Dataset excerpts |

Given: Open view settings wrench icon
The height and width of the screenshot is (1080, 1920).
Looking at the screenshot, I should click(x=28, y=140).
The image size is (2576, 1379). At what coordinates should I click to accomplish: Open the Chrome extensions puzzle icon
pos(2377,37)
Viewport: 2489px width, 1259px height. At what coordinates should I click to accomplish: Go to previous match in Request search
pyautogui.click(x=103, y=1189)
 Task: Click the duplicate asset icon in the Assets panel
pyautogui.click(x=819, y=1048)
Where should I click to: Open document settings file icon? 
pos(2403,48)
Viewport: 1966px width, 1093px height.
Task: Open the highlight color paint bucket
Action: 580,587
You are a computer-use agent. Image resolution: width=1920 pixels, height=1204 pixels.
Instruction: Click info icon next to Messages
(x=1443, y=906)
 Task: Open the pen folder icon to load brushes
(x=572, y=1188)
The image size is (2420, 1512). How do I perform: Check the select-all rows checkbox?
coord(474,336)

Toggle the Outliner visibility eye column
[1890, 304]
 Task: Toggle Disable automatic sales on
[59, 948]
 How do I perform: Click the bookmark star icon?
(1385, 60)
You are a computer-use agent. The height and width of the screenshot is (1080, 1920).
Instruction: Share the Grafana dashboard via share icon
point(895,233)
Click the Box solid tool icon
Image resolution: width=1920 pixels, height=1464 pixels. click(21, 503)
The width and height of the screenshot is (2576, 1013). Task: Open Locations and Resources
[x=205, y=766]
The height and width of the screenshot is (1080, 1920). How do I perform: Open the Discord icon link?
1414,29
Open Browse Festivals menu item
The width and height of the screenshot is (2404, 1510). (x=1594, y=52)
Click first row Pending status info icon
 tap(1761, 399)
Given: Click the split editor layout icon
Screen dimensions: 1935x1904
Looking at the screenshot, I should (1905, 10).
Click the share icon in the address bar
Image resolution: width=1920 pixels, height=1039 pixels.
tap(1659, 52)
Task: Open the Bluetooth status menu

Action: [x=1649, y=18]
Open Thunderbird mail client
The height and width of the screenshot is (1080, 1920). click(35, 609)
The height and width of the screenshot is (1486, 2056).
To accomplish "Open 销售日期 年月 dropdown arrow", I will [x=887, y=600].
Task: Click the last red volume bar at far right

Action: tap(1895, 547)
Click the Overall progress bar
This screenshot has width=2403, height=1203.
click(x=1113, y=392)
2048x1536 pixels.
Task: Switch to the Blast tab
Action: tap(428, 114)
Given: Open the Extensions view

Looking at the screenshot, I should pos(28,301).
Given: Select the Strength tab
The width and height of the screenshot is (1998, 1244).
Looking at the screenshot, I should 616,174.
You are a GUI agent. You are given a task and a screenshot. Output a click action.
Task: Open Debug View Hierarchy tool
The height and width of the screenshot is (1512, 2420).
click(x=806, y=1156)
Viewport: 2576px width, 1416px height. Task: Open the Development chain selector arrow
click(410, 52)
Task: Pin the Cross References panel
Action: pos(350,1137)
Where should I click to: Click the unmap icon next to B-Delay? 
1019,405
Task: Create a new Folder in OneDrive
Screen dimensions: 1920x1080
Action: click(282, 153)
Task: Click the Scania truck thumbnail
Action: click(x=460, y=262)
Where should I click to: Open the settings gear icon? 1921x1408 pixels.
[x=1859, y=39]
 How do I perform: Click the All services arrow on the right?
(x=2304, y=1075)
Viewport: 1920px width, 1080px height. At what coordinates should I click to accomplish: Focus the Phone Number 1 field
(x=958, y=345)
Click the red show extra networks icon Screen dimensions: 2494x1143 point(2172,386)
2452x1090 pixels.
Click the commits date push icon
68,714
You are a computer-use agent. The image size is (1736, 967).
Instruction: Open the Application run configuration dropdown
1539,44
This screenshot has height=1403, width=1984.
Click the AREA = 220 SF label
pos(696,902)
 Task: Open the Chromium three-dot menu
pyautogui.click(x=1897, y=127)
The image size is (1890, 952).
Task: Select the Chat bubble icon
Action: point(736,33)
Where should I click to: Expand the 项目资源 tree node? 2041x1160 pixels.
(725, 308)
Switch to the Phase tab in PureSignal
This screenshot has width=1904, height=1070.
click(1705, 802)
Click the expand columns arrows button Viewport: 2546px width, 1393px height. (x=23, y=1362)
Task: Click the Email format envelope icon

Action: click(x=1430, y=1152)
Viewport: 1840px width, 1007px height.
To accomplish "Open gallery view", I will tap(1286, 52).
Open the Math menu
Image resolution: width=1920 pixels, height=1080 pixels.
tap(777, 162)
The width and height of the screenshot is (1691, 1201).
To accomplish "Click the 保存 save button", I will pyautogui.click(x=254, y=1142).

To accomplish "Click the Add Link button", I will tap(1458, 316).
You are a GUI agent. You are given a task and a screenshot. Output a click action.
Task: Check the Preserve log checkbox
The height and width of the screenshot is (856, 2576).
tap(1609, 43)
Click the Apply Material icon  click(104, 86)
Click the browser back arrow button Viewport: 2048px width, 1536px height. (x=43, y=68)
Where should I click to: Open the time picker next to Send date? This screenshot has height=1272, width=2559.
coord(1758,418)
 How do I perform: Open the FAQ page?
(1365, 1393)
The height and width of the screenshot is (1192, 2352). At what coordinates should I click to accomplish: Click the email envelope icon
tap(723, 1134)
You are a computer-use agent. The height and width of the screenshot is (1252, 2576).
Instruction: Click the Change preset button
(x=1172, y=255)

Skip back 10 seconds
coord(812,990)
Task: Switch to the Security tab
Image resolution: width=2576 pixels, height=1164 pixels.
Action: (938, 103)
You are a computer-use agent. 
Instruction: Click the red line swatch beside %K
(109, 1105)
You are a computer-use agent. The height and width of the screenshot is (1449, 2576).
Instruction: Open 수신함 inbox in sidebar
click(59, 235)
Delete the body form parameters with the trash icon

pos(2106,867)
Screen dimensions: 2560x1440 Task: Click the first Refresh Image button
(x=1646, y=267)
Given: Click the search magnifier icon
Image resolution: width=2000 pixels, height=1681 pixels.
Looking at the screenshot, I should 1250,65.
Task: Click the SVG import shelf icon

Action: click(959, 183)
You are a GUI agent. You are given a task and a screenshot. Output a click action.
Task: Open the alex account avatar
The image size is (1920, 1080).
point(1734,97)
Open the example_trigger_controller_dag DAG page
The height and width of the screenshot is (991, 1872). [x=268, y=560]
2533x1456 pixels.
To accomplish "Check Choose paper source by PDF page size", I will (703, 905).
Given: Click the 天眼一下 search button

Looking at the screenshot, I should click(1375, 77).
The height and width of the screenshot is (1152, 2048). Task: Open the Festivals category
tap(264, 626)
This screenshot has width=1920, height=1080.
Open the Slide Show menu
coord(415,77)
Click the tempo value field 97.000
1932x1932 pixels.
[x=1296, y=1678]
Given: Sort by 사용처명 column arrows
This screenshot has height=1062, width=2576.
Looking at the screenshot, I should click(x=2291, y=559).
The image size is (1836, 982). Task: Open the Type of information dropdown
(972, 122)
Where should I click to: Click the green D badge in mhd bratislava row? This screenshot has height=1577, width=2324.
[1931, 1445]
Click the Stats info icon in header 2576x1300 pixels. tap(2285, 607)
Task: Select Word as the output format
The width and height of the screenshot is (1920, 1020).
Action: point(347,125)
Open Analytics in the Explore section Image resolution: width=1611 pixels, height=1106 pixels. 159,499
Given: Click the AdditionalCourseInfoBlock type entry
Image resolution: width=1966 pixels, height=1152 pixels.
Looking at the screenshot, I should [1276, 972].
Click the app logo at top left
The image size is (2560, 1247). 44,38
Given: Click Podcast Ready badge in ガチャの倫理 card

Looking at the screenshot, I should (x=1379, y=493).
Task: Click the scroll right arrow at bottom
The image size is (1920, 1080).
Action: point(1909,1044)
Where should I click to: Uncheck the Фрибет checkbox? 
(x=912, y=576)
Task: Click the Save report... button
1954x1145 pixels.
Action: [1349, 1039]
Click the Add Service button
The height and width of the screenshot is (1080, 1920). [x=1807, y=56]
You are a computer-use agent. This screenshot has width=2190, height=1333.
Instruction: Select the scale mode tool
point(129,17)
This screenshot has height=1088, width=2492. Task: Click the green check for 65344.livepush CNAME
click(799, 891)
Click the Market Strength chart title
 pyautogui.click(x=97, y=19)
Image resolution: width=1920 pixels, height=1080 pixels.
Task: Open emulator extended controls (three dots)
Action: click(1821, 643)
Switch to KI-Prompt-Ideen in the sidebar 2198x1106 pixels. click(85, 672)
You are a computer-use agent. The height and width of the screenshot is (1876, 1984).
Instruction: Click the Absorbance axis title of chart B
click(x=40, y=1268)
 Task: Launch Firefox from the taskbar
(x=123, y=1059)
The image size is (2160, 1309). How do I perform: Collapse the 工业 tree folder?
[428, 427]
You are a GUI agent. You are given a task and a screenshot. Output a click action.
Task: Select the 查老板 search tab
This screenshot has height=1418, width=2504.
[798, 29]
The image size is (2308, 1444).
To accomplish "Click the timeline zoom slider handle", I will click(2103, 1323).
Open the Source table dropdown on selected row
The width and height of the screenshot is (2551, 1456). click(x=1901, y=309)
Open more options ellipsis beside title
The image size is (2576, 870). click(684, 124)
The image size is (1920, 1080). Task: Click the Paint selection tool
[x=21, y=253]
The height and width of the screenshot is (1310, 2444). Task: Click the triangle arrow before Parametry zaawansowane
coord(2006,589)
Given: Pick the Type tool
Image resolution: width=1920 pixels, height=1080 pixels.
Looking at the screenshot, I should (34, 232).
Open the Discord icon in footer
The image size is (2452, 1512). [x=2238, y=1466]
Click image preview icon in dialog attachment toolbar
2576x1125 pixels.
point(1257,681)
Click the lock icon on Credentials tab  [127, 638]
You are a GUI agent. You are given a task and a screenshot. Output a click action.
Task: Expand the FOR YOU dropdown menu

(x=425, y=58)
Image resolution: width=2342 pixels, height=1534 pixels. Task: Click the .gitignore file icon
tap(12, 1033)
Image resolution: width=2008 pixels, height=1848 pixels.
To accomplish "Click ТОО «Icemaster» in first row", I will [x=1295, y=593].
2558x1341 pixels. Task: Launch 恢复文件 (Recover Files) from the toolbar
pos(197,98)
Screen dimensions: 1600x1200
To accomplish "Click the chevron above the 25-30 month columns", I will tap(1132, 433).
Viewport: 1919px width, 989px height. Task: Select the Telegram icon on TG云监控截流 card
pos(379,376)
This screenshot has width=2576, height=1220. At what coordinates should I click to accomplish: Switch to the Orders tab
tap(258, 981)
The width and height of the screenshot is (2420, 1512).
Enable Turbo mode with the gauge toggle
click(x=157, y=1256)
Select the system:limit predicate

Task instructions | Filter the listing above by the word "will"; copy each line that passes.

Exercise solution |
To accomplish "Open 销售日期 年月 dropdown arrow", I will [x=887, y=600].
To accomplish "Open gallery view", I will tap(1286, 52).
To accomplish "Click the 保存 save button", I will pyautogui.click(x=254, y=1142).
To accomplish "Click the Add Link button", I will tap(1458, 316).
To accomplish "Check Choose paper source by PDF page size", I will (703, 905).
To accomplish "Click the timeline zoom slider handle", I will click(2103, 1323).
To accomplish "Click ТОО «Icemaster» in first row", I will [x=1295, y=593].
To accomplish "Click the chevron above the 25-30 month columns", I will tap(1132, 433).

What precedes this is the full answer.